*REQUIREMENT*. Each line below from the one containing "This screenshot has width=1184, height=1582." through the one containing "755x510 pixels." is to be given again exactly, and no line outside that span.

*Items listed in a dataset*.

○ ○ ○

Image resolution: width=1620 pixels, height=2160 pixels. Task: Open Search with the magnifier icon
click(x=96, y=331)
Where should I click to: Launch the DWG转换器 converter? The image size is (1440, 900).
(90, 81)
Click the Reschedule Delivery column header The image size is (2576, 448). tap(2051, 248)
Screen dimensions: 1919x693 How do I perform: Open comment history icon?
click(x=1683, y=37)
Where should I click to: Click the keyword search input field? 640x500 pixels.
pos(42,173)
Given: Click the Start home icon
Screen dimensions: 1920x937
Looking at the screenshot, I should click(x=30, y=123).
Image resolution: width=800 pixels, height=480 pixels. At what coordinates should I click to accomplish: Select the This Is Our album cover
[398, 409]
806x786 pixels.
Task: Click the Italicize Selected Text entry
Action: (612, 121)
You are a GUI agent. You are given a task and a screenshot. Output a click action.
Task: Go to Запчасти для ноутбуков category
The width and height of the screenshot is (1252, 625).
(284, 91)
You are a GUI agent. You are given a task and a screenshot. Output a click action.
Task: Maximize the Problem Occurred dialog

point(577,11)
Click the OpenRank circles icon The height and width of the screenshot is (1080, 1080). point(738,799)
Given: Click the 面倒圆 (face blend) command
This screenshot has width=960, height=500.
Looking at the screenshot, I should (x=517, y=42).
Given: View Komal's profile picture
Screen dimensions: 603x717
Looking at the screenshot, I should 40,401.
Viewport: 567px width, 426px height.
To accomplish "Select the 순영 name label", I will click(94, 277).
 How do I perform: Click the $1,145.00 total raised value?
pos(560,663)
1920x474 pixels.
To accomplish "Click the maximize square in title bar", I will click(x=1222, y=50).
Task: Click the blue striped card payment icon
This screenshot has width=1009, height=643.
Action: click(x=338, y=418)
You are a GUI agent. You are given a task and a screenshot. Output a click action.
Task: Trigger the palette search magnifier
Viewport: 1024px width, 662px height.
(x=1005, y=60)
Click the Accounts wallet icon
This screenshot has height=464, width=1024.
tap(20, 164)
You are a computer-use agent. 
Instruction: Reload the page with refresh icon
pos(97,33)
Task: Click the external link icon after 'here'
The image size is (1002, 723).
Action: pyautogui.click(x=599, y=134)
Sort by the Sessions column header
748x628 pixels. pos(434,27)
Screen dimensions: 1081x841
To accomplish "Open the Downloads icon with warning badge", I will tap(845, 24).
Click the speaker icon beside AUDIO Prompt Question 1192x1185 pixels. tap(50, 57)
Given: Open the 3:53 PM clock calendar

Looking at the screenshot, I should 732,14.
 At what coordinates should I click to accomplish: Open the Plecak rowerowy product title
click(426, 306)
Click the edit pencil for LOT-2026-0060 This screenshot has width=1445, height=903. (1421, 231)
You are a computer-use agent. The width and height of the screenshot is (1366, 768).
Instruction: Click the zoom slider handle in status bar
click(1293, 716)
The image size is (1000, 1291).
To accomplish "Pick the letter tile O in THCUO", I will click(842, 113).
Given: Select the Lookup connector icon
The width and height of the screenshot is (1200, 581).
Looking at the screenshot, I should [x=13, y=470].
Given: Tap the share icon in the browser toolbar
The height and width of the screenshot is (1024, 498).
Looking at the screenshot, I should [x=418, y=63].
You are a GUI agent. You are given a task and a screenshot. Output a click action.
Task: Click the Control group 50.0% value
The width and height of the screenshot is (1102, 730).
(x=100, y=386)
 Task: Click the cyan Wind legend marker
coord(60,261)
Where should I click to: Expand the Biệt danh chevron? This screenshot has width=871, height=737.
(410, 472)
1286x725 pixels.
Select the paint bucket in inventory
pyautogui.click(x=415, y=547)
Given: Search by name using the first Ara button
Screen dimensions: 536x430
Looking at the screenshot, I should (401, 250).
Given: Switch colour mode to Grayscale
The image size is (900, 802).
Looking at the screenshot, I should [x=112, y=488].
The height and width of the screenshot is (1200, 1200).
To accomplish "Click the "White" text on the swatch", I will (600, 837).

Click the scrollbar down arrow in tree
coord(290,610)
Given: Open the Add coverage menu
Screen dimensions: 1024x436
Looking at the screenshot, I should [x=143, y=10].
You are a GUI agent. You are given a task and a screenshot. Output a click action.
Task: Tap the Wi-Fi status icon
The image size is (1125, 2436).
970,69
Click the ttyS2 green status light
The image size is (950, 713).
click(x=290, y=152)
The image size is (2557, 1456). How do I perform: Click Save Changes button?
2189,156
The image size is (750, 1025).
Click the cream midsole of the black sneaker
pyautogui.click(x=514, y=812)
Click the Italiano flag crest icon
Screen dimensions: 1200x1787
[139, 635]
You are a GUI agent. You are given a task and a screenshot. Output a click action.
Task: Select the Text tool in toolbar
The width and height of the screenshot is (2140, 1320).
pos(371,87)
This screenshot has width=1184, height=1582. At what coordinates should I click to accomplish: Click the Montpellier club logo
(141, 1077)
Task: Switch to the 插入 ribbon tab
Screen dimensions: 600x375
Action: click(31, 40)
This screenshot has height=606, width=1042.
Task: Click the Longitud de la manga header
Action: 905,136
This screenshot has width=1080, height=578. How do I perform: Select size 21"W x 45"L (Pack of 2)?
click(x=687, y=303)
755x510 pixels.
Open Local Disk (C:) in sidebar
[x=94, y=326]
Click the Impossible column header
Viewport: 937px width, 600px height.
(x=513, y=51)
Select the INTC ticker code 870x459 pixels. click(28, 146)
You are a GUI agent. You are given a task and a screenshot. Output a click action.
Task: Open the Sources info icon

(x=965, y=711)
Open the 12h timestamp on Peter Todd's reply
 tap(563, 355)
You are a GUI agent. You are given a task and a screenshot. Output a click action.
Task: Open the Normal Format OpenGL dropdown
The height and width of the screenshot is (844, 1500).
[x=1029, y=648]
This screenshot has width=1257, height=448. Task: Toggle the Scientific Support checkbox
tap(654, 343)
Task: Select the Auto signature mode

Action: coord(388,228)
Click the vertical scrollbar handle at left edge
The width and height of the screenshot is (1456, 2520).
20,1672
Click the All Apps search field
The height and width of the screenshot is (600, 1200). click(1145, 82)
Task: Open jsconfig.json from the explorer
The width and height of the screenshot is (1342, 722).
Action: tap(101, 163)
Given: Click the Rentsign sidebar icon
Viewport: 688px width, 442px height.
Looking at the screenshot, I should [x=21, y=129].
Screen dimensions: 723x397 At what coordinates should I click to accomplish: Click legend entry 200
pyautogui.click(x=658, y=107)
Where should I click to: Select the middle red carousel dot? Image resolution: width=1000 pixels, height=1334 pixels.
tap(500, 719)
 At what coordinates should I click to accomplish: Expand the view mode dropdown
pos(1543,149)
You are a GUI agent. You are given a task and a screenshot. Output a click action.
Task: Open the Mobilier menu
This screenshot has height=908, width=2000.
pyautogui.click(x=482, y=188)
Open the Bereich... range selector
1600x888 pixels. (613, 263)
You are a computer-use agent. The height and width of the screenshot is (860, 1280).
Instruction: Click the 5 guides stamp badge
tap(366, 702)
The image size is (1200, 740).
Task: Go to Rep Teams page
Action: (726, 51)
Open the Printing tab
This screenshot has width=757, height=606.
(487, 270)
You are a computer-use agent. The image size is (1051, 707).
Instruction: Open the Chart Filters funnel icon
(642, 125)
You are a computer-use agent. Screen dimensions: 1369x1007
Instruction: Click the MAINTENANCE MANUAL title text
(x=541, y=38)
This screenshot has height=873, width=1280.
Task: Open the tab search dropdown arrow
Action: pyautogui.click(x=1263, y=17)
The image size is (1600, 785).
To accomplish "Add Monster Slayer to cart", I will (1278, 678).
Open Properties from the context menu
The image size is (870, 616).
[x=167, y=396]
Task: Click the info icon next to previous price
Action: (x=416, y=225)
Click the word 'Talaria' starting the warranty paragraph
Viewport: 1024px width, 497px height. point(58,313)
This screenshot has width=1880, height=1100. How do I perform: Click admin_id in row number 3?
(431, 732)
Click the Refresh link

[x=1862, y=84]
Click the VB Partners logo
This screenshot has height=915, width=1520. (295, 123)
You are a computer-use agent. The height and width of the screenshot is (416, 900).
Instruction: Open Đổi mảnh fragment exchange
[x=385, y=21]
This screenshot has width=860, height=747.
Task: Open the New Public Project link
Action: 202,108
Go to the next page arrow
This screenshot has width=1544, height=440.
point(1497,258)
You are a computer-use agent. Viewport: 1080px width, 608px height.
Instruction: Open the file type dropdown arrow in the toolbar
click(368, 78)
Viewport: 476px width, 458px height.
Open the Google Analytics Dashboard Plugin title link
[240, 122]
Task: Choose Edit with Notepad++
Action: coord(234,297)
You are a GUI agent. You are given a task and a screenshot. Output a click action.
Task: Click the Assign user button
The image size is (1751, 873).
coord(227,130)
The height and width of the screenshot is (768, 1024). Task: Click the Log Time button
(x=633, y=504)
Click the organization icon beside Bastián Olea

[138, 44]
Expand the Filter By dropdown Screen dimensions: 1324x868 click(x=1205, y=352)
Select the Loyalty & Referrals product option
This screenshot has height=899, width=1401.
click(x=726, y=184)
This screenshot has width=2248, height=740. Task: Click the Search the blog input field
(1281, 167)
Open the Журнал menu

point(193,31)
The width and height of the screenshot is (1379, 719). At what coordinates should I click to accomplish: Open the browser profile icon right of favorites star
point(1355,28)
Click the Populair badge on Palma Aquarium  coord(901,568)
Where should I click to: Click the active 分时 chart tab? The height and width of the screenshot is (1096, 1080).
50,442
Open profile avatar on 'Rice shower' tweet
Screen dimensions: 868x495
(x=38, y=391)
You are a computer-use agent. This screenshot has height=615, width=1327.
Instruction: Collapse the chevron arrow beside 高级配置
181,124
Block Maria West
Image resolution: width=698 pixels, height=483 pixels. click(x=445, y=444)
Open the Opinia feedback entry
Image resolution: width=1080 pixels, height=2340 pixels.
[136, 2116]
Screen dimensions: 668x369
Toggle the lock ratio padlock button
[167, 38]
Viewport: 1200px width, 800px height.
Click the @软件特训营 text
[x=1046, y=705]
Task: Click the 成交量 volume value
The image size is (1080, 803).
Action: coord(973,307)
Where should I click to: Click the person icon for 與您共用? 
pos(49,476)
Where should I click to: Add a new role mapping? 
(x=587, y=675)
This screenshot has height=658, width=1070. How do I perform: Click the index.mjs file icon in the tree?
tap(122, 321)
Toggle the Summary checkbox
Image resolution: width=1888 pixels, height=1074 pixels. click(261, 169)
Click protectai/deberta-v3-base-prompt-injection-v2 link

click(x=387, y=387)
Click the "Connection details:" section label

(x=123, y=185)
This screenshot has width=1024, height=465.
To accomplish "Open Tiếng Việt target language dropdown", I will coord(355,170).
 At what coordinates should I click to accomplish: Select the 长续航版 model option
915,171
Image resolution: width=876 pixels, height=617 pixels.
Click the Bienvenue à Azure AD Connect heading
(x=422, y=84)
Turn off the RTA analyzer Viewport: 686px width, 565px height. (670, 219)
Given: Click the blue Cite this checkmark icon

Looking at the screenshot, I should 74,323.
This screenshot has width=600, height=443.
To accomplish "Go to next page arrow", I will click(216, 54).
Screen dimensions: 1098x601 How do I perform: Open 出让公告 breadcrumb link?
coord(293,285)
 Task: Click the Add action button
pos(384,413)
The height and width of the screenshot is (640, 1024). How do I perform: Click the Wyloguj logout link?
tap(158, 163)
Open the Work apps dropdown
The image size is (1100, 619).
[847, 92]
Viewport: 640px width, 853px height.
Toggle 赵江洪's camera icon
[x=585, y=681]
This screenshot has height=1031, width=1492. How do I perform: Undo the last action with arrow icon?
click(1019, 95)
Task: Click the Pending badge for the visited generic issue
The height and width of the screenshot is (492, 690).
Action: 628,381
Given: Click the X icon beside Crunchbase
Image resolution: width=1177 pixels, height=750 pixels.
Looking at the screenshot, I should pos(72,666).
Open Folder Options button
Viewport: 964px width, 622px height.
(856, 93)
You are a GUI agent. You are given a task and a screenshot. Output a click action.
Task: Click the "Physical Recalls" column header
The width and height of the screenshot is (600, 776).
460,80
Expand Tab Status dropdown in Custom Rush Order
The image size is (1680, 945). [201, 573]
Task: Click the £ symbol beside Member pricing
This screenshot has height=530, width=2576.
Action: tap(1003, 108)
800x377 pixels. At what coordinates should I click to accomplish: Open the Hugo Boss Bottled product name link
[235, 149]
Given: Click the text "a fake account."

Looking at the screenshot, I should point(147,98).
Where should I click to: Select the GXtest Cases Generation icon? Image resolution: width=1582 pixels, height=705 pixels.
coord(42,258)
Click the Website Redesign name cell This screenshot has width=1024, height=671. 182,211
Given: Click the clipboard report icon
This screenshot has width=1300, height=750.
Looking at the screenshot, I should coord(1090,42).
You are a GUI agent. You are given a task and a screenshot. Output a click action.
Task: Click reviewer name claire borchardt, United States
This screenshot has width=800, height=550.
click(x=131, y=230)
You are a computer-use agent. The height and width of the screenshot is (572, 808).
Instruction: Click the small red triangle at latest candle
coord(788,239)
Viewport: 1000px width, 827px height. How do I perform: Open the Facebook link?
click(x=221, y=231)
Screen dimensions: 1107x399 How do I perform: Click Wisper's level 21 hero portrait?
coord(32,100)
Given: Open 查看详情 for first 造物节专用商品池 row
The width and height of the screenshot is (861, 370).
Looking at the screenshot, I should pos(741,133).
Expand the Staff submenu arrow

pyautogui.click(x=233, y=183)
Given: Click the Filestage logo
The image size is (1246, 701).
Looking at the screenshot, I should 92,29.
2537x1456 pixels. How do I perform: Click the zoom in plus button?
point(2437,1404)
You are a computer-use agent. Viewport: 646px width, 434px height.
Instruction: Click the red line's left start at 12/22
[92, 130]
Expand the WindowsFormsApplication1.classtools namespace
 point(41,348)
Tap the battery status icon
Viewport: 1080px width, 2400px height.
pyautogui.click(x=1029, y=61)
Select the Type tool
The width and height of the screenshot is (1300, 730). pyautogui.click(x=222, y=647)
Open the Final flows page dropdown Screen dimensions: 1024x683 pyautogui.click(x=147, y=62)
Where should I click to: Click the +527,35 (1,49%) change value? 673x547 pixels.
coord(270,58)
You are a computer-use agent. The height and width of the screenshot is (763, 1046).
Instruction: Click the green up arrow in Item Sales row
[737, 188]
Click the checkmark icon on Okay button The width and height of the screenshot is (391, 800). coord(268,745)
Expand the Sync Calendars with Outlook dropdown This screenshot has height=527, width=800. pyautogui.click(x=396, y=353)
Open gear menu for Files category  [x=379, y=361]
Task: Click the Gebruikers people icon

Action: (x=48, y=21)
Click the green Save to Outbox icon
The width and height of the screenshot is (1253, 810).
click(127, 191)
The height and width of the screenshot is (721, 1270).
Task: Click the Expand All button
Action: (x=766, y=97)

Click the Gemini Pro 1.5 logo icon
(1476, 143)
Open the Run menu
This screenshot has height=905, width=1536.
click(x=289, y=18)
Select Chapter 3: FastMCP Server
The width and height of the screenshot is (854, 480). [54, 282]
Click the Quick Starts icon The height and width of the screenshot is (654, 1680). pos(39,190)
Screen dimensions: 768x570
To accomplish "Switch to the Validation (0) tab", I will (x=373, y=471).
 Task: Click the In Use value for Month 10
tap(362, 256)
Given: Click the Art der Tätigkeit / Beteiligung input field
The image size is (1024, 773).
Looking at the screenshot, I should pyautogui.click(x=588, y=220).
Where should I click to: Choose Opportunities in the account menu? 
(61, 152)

○ ○ ○

*RESPONSE TO THIS TASK*.
This screenshot has width=1184, height=1582. At what coordinates should I click to accomplish: Click the Montpellier club logo
(141, 1077)
Task: Switch to the 插入 ribbon tab
Screen dimensions: 600x375
Action: click(31, 40)
This screenshot has height=606, width=1042.
Task: Click the Longitud de la manga header
Action: 905,136
This screenshot has width=1080, height=578. How do I perform: Select size 21"W x 45"L (Pack of 2)?
click(x=687, y=303)
755x510 pixels.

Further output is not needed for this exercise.